On peut d'ailleurs remercier le chimiste Justus Von Liebig, père de l'agrochimie et du bouillon cube du même nom, inventeur du lait maternel artificiel pour sa contribution à la mise en bière du monde paysan. Voyez, l'arnaque date de si peu. 1845.

 C'est depuis lors que la théorie de l'humus a été combattue par les barons de la chimie, qui ont fait, à grands coups de propagandes et de scientisme, caillé le lait pour en faire du laid.

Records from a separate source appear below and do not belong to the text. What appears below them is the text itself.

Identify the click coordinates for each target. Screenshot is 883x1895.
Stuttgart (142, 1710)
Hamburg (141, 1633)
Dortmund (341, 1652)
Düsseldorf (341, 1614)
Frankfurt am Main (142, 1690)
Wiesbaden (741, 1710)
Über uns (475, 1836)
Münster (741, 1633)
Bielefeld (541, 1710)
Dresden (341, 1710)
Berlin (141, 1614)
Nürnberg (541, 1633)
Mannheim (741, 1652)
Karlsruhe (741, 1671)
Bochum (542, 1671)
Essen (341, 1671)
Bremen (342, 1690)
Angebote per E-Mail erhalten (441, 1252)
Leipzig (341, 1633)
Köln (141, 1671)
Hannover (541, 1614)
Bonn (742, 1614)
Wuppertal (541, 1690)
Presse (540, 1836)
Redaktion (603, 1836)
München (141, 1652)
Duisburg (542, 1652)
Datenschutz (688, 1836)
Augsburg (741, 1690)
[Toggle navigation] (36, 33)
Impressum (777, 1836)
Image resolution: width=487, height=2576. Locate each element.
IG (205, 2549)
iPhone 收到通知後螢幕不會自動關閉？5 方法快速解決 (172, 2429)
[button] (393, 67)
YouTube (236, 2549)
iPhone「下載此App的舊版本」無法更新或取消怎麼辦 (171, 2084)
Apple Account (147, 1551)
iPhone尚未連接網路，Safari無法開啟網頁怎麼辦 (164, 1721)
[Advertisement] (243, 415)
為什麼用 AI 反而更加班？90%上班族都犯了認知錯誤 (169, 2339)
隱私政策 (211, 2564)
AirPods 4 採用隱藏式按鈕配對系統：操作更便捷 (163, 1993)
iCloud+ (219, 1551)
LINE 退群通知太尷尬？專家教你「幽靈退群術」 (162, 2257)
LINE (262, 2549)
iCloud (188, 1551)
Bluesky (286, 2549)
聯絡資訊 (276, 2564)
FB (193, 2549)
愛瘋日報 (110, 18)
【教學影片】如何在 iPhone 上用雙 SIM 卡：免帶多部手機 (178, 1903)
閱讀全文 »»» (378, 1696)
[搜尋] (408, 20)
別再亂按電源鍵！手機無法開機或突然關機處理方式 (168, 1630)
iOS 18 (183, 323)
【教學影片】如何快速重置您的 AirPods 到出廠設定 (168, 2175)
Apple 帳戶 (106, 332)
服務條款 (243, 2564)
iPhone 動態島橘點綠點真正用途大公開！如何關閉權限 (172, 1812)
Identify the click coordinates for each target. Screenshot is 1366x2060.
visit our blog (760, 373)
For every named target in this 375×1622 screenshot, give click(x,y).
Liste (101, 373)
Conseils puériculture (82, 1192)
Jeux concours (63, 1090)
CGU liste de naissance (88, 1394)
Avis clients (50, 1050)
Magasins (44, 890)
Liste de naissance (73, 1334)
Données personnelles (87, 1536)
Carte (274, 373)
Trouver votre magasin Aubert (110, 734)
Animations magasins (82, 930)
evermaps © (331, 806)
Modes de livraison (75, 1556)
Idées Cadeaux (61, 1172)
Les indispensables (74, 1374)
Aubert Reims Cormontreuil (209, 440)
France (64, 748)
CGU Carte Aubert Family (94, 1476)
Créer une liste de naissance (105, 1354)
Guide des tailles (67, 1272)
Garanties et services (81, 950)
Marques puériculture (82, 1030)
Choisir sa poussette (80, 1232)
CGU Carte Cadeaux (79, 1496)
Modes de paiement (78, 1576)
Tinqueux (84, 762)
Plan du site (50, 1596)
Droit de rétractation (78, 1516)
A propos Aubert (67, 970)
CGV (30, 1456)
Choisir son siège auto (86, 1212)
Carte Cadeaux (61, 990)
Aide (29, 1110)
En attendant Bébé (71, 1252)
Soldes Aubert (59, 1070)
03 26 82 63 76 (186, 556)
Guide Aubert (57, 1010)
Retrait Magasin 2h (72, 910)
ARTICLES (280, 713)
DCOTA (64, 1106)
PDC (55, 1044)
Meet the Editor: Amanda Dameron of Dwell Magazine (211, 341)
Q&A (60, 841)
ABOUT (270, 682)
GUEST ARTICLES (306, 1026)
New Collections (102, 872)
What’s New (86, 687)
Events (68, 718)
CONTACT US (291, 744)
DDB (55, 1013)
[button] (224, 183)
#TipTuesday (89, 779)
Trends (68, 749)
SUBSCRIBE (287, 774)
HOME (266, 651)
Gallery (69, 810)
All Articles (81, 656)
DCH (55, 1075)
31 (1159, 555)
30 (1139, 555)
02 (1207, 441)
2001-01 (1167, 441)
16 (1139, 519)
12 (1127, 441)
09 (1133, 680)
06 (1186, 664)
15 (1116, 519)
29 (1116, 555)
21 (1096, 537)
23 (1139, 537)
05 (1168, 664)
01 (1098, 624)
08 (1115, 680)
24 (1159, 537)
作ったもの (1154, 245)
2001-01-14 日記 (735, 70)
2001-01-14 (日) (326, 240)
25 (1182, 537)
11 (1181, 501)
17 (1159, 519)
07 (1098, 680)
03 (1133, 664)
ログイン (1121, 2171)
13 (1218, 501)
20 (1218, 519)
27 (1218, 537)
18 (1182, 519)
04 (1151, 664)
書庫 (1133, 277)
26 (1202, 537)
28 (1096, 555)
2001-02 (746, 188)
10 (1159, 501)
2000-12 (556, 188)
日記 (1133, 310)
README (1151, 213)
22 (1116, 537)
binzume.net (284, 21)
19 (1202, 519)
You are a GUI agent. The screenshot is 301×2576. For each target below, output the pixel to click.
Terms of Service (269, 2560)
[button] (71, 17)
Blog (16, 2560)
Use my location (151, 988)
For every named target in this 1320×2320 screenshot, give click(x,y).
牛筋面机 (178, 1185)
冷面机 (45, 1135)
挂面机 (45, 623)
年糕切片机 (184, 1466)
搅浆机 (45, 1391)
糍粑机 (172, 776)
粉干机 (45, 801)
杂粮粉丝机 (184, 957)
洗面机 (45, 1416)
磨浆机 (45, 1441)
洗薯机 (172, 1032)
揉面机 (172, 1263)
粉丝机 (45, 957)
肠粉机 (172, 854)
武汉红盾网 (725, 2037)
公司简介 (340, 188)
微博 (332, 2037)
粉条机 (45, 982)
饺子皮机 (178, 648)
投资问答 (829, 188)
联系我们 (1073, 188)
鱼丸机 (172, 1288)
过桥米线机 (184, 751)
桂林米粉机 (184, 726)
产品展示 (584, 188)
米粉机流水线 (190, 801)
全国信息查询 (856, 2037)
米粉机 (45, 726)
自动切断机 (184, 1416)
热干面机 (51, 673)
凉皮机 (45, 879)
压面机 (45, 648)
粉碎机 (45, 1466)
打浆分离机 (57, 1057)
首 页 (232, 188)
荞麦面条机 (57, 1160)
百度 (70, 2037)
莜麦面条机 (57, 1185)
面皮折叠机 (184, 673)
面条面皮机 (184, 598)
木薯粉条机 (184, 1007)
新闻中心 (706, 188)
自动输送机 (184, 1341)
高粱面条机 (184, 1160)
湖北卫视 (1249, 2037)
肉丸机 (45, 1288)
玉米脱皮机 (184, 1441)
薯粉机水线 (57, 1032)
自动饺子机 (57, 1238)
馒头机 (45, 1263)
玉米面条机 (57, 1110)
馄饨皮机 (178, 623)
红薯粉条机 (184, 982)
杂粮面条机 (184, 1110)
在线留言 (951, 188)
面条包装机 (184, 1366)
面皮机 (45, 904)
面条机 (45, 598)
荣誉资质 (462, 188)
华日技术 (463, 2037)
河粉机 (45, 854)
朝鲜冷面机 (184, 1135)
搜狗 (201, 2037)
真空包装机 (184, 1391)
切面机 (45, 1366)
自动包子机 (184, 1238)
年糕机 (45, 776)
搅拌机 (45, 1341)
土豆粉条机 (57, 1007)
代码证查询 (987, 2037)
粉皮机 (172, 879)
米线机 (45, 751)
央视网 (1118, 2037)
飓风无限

Acte III . Témoignage, le bon sens près de chez vous... :

 

 « Tu m'as demandé de t'apporter de la matière donc me voici avec quelques données, je te laisse le plaisir de décortiquer tout ça, tu trouveras d'abord un historique que nous avions fait parvenir aux élus siégeant en SAFER en début de lutte, depuis il s'est passé pas mal de trucs mais en gros rien de nouveau, les mêmes embrouilles!!! Je t'épargne notre dossier lutte SAFER avec lettre au commissaire, au gouvernement, pétitions, lettres de soutiens, décorticages du code rural, toutes ces données que nous conservons en espérant pouvoir mutualiser notre expérience. Par contre, je me permets de te joindre quelques articles de la presse locale, bourrés d'erreurs!!!! Mais ça donne une idée. Puis j'ai fait un petite carte pour donner une image de notre installation qui n'en n'est pas une avec des données de kms et de temps passé quotidiennement dans les trajets, pour exemple l'an dernier nous avons dépenser plus de 8000 euros en frais d'essence uniquement pour aller voir les bêtes!!!!Plus que ce qu'on dépense en foin!!! Écologique n'est-ce pas?

 


Et enfin une petite bafouille tentant d'expliquer mon ressenti et ses origines. Bonne lecture je vais essayer de te faire parvenir des photos, mais pas avant ce soir tard après la traite. D'énormes mercis à toi pour le temps pris et l'attention donnée, tu as participé à briser mon sentiment de solitude. Tu es une personne précieuse, prends soin de toi.Je te laisse je dois partir à la traite, sans sommeil mais ce n'est qu'un tour de cadran après tout...

Des bises. Marie-Claire"


 

Acte IV . Cauchemar éveillé d'une réalité d'un sans terres en FRANCE.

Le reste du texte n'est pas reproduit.